Incredibly, Lombard - a grumpy, middle-aged white man in a suit - is sometimes accused of being out of touch with the zeitgeist. But this columnist is fully up to speed with Candy Crush, whose creator King Digital has filed to float on the New York Stock Exchange, in an implied snub to the London market.
The smartphone game is not just a way for passengers on public transport to kill time if they don't know what a book is. Candy Crush is also a highly addictive casual game of the Match-3 type operating via the fast-proliferating freemium model.
At least that's how a 24-year-old colleague describes it.

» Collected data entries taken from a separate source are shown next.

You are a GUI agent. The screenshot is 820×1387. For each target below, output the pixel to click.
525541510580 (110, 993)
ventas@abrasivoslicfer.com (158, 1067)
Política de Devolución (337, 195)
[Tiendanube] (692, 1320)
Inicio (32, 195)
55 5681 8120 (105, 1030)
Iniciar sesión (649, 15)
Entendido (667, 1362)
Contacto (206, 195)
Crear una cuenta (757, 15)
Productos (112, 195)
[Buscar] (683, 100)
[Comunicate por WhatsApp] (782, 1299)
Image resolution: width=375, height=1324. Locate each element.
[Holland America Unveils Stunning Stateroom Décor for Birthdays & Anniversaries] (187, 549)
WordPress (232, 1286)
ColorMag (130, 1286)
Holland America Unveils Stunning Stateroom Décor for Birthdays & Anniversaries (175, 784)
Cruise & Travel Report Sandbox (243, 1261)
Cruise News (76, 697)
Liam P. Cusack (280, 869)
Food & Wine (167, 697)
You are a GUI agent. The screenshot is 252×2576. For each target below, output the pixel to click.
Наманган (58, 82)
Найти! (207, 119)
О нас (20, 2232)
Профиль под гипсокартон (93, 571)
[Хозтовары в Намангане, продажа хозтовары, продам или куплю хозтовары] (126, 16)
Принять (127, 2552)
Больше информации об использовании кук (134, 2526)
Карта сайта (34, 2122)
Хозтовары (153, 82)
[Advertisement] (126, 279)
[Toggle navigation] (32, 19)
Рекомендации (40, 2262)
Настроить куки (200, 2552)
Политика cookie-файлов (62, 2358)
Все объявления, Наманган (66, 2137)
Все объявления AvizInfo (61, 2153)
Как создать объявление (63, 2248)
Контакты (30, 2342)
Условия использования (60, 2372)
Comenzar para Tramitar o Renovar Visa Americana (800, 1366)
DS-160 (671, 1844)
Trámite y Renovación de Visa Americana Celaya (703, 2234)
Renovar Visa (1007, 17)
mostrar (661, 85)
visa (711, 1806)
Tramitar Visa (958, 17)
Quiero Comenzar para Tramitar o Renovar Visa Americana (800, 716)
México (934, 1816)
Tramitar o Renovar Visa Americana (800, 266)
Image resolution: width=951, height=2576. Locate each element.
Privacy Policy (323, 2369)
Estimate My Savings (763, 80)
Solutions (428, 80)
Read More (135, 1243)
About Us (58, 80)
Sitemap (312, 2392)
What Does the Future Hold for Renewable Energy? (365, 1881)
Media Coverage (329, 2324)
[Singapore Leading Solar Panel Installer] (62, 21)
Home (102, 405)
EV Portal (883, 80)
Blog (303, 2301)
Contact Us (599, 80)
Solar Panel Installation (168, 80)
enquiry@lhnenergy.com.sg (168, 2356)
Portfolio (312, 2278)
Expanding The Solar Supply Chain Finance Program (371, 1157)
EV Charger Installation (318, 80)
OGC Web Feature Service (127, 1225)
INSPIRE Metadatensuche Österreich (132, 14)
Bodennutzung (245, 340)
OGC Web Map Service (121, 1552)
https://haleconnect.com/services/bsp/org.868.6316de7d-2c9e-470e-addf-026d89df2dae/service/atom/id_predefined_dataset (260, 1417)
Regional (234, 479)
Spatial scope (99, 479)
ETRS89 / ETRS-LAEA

Really it's noughts and crosses, but on a phone. As with Angry Birds, a game played by David Cameron when he should be running the country, players pay for virtual items to "enhance" their playing experience. Or "cheat", in other words.
These sales produced tidy profits before tax of $568m for the London-based group in 2013, which plans to raise $500m. A capitalisation of $5bn has been mooted. Hopefully King has a higher target. Otherwise, grumpy middle-aged City scribblers won't have the fun of saying the initial public offering is over-priced.
That tendency may partly explain why King is not floating in London. Supposedly, valuations for tech companies are lower in the UK than the US. It is hard to tell when so few tech companies are listed here. We have WANdisco, but there is some debate whether this is a software group or the greatest creator of confusing acronyms in world history.
US investors are meanwhile more tolerant of companies that issue shares skewing voting in favour of founders.
Those crazy geek freaks at the London Stock Exchange have created a High Growth Segment intended to lure the denizens of the Silicon Roundabout district. Tumbleweed bowls through the HGS as through a spaghetti western.
But any rancour felt by LSE boss Xavier Rolet should be tempered by the reflection that the King float displays more red flags than Beijing on May Day. Casual games can fade from fashion fast and Candy Crush has a raft of rivals. Moreover, the owners have taken dividends of $504m in the past four months. This may be one float the LSE can do without.
Market stallholders divide into "lurkers" and "pitchers" according to a former boss of Poundland, one of the illustrious group of retailers that started as a market stall. The discount store chain has for many years been a lurker, with a float hinted at but never confirmed. On Tuesday, shrewd chief executive Jim McCarthy went into pitcher mode with a plan to list by the end of next month.
It goes beyond cliche to note that the question customers most frequently ask at the single-price retailer is: "How much does this cost?" However, the formula has been clear enough to fuel compound annual growth of 17 per cent in sales and 21 per cent in underlying profits.
Poundland's float is as eagerly anticipated as that of Saga or Pets at Home, a critter hypermarket that apocryphally halved stock attrition by relocating the rabbits five aisles away from the pythons.
Poundland's brand appeal, combined with its ownership by a private equity group, Warburg Pincus, means investors will be alert for overpricing. The ratio of trailing underlying earnings of £45.2m to the mooted capitalisation of £700m is 15:1. That compares with about 10:1 for US discounters Dollar General and Dollar Tree. Poundland, which hopes to double to 1,000 stores in the UK would argue it has more scope for growth.
Would-be investors, enthused by the success of an initial public offering from bargain booze purveyor Conviviality, should study recent capex for signs of attenuation. They will also want to know whether Mr McCarthy, a veteran retailer, will stick around. He made pots from the purchase of T&S Stores by Tesco in 2002 and from the sale of Poundland by Advent to Warburg Pincus for £200m in 2010. But this is a well-run company and a promising investment if the price is right.
There is something badly wrong with a UK energy supply system that creates incentives for big industrial customers to halt production at the drop of a hat. Manufacturers are attempting to game price setting that reflects peak demand sampling rather than a simple average.
This is partly because storing electricity is tough - one longs for a couple of outsize rechargeable batteries to be implanted into the power grid somewhere near Leeds. Distortions can only get worse as capacity drops to a perilously low level in 2017.